Intriguing, but Unlikely; Several of the other reviewers argue that Atwood’s vision is not at all farfetched because of the state of women in Islamic countries. Exactly! I had the same thought in the back of my head the whole time I was reading this book. It is so-called Islamic countries in the Middle East and not Western nations where women are limited to lives as wives and mothers and where the sanctity of the individual is not respected. Had Atwood set her novel in present-day Iran or Iraq, it would ring true in a way that setting it in near-future-day America does not. We have a centuries-old tradition of respecting individual rights in America.

Shorter female conservative: It’s the darkies who are bigots, silly!

Or: What slavery?

Granted, these criticisms are all from regular schlubs on Amazon, so maybe I shouldn’t take them so seriously. (One reviewer name “Brittany” pats herself on the back for hunting down Offred’s real name, which she incorrectly identifies as “June”, while another dismisses it as a “chick book”, and there’s also quite a bit of whining over the book’s “loose ends”…I guess they’d prefer the same sanitized, feel-good Hollywood ending that effectively butchered the movie.)

But it’s a fair point, and one that’s especially pertinent if you’re viewing the 1990 film adaptation which, in its pared down form, didn’t offer much of a back story. So, a refutation for the dystopian deniers. First, I’ll discuss the Republic of Gilead, including their rise to power and how they managed to sustain a dictatorship for as long as they did. I’ll also consider The Handmaid’s Tale in a global context; could it ever happen here?

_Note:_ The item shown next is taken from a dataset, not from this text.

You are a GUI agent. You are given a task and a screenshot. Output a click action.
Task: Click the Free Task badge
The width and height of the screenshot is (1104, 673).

Given the disjointed flashback/real time/flashback structure of the book, the story of Gilead’s formation is told piecemeal; we never fully grasp how the godbags managed to grab the east coast until the end of the book, in the “Historical Notes”. Rather than being a sudden, violent revolution, it was a slow, gradual erosion of individual rights and civil liberties.

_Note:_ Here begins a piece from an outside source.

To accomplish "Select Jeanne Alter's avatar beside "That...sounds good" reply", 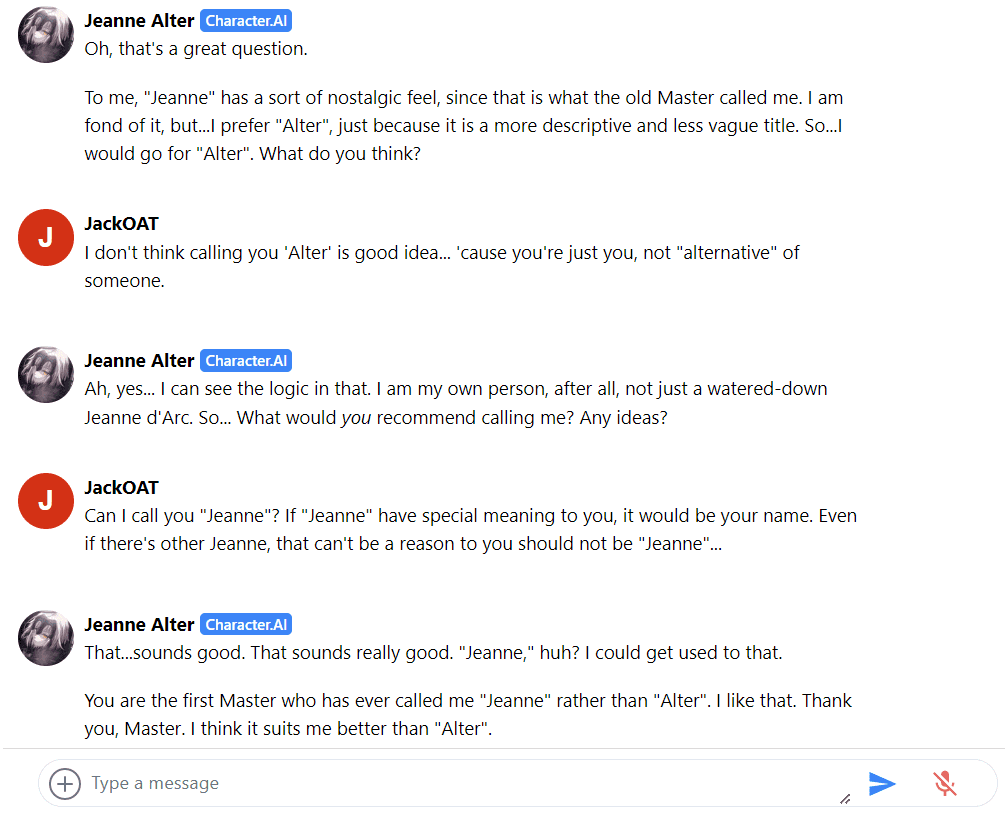I will coord(46,639).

Through Kate’s flashbacks, we learn that her childhood years – the 1980s, roughly the time Atwood was writing The Handmaid’s Tale – were similar the ’70s in terms of the radical feminist activism taking place. Kate’s mother is a prominent feminist activist (I picture her as Gloria Steinem), a single woman raising a daughter on her own, trying to mold Kate into a radical blamer. Kate (then and now) is your (stereo)typical “third-wave” “sex positive” “fun” feminist. As in, not especially. Kate finds many of her mother’s ideas antiquated, particularly when it comes to equality (or lack thereof) in intimate male/female relationships. Kate is sometimes presented as a retrogressive character; during one flashback to her college years, she even admits to temporarily withdrawing from Moira (her BFF) when Moira outs herself as a lesbian. By the time Kate has reached her teen and early adulthood years, the cultural backlash against “second-wave” “radical” feminism is in full swing, and Kate’s even buying into a bit of the hype – despite (or perhaps because of) being raised by a radical activist.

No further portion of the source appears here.